High-order half-integral conservative post-Newtonian coefficients in the redshift factor of black hole binaries

TL;DR

This paper extends the comparison between post-Newtonian and self-force methods by calculating high-order conservative effects at 6.5PN and 7.5PN orders, enhancing the understanding of binary black hole dynamics.

Contribution

It explicitly constructs tail-of-tail terms at high PN orders and compares these with self-force results, pushing the accuracy of post-Newtonian approximations to new high orders.

Findings

Successful computation of tail-of-tail terms at 6.5PN and 7.5PN.

Consistent comparison with self-force results at high PN orders.

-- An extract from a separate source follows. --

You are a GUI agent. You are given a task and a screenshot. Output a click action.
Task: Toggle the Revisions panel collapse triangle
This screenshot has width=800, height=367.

Validation of post-Newtonian methods in the weak-field regime.

Abstract

The post-Newtonian approximation is still the most widely used approach to obtaining explicit solutions in general relativity, especially for the relativistic two-body problem with arbitrary mass ratio. Within many of its applications, it is often required to use a regularization procedure. Though frequently misunderstood, the regularization is essential for waveform generation without reference to the internal structure of orbiting bodies. In recent years, direct comparison with the self-force approach, constructed specifically for highly relativistic particles in the extreme mass ratio limit, has enabled preliminary confirmation of the foundations of both computational methods, including their very independent regularization procedures, with high numerical precision. In this paper, we build upon earlier work to carry this comparison still further, by examining next-to-next-to-leading order contributions beyond the half integral 5.5PN conservative effect, which arise from terms to cubic and higher orders in the metric and its multipole moments, thus extending scrutiny of the post-Newtonian methods to one of the highest orders yet achieved. We do this by explicitly constructing tail-of-tail terms at 6.5PN and 7.5PN order, computing the redshift factor for compact binaries in the small mass ratio limit, and comparing directly with numerically and analytically computed terms in the self-force approach, obtained using solutions for metric perturbations in the Schwarzschild space-time, and a combination of exact series representations possibly with more typical PN expansions. While self-force results may be relativistic but with restricted mass ratio, our methods, valid primarily in the weak-field slowly-moving regime, are nevertheless in principle applicable for arbitrary mass ratios.